**Brief:** Across all the entries, how many lines hold "agent"? Answer with that number and nothing else.

<<<<

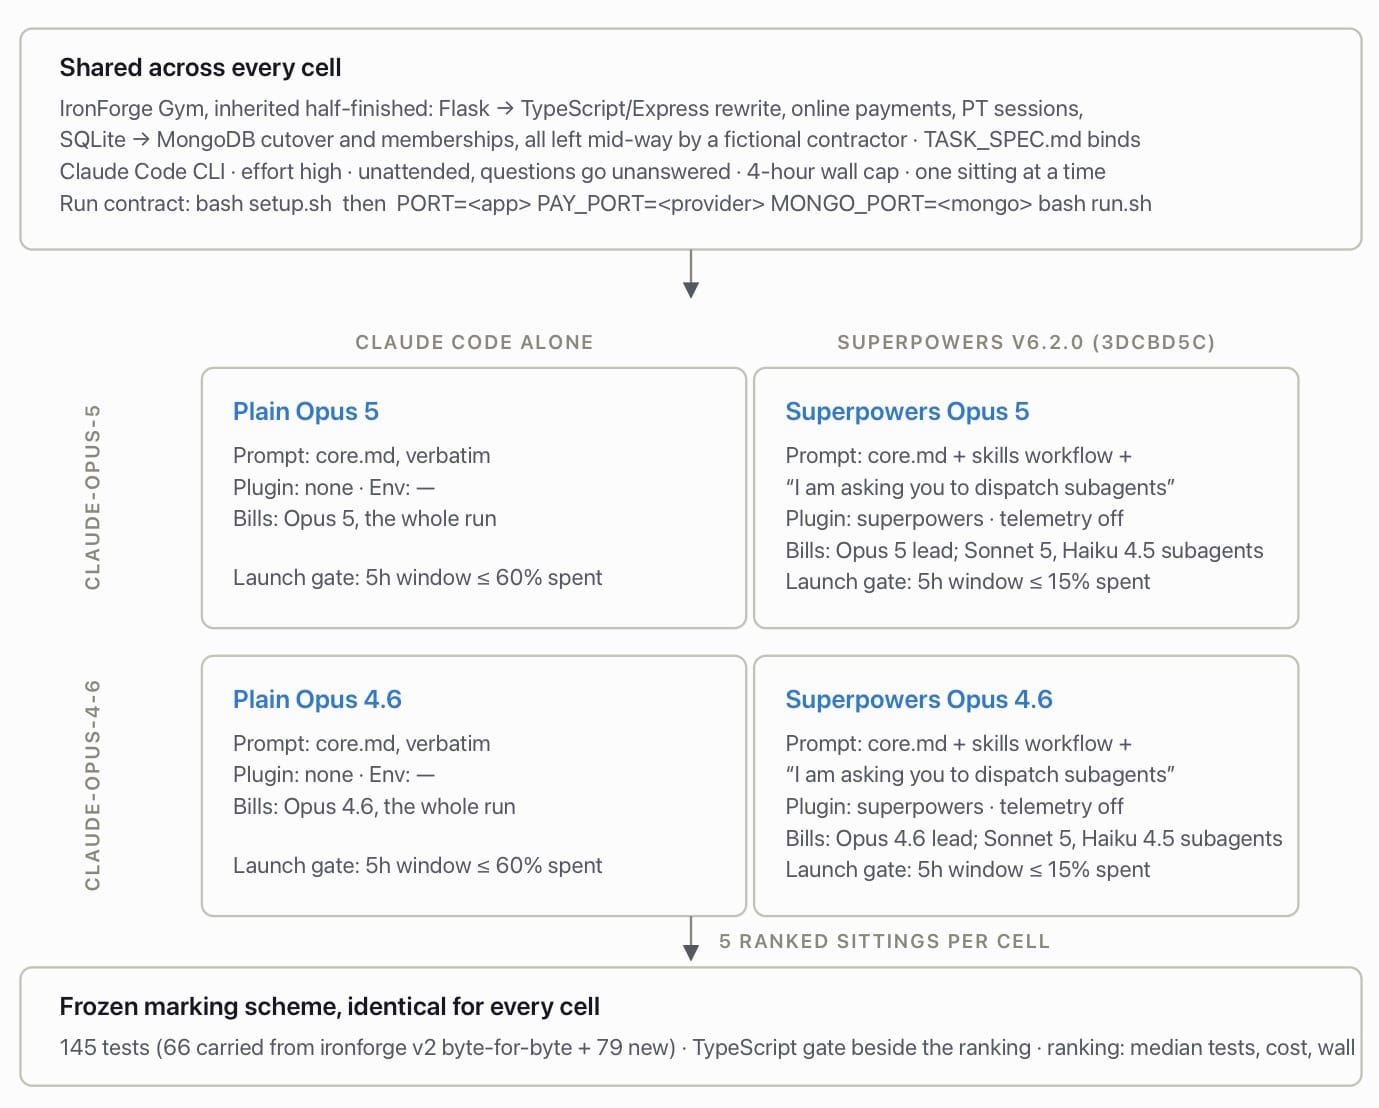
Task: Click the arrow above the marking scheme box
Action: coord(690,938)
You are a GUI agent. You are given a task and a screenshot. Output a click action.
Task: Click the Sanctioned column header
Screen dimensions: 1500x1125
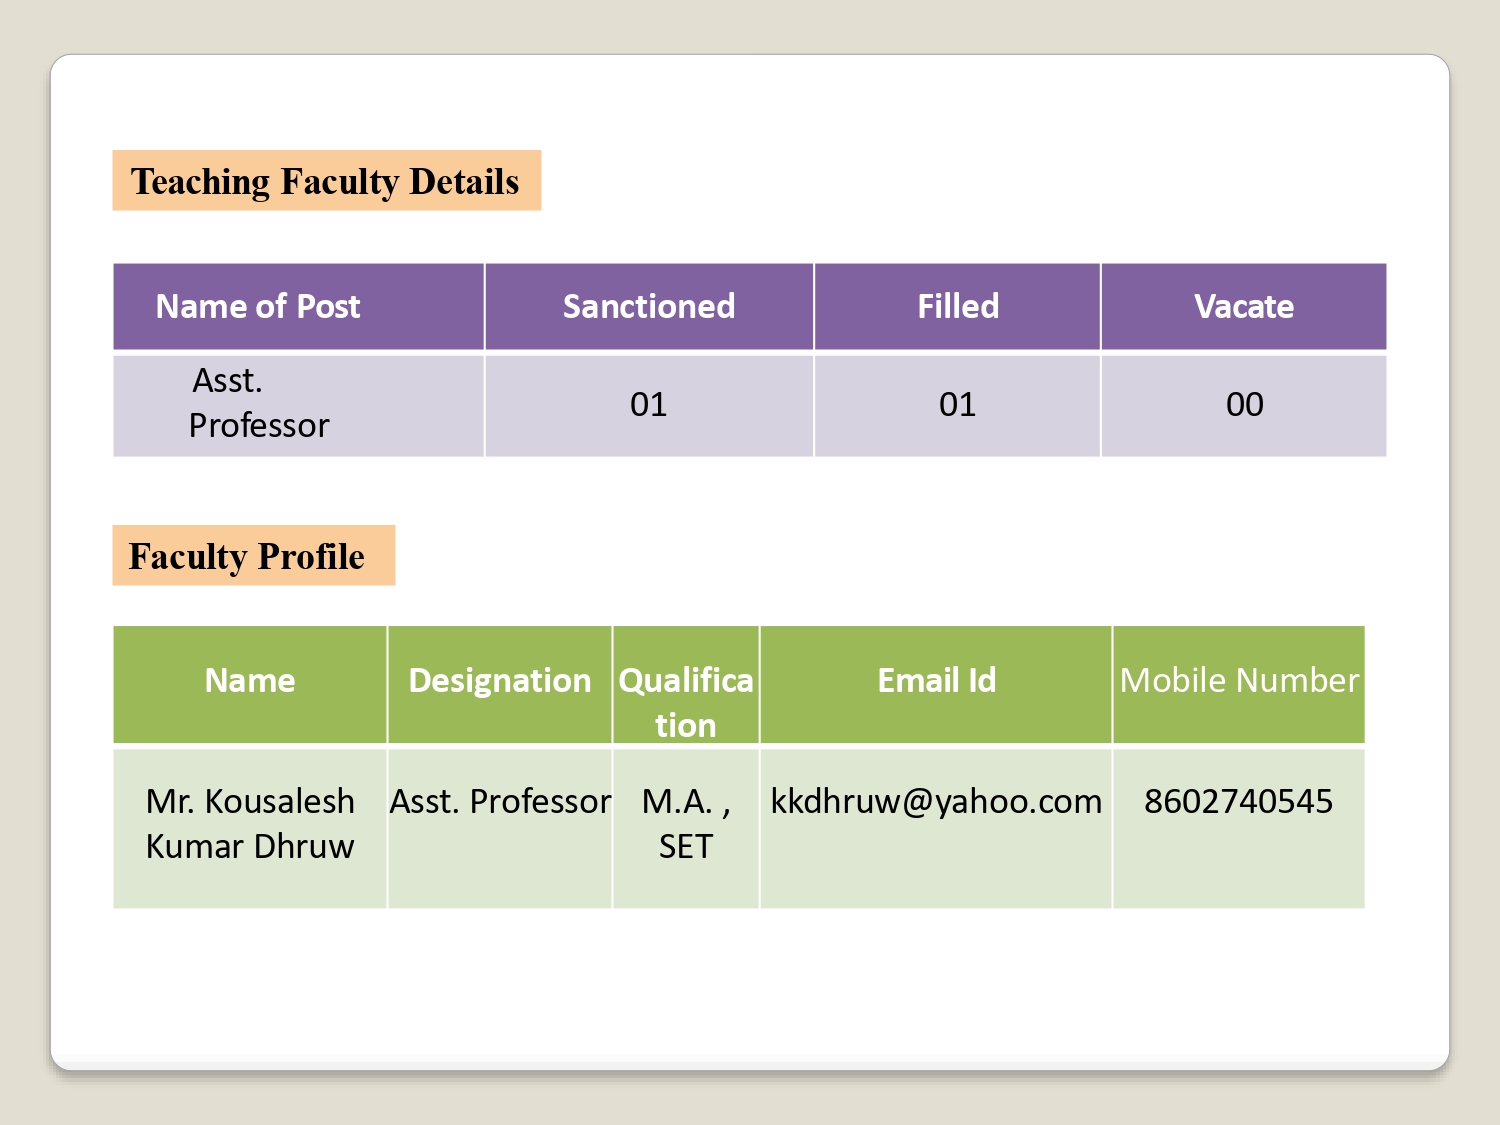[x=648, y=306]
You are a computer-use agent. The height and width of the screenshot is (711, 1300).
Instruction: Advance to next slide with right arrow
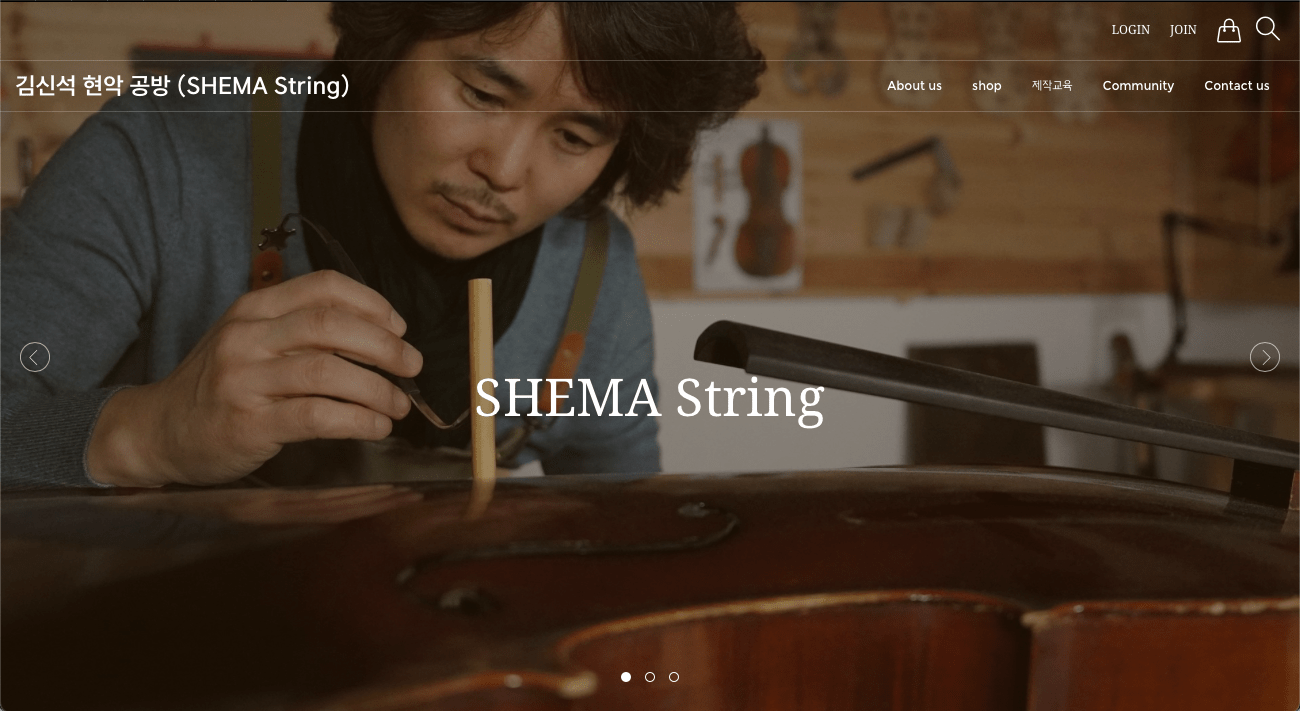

>>>>

**Result for this task:** 2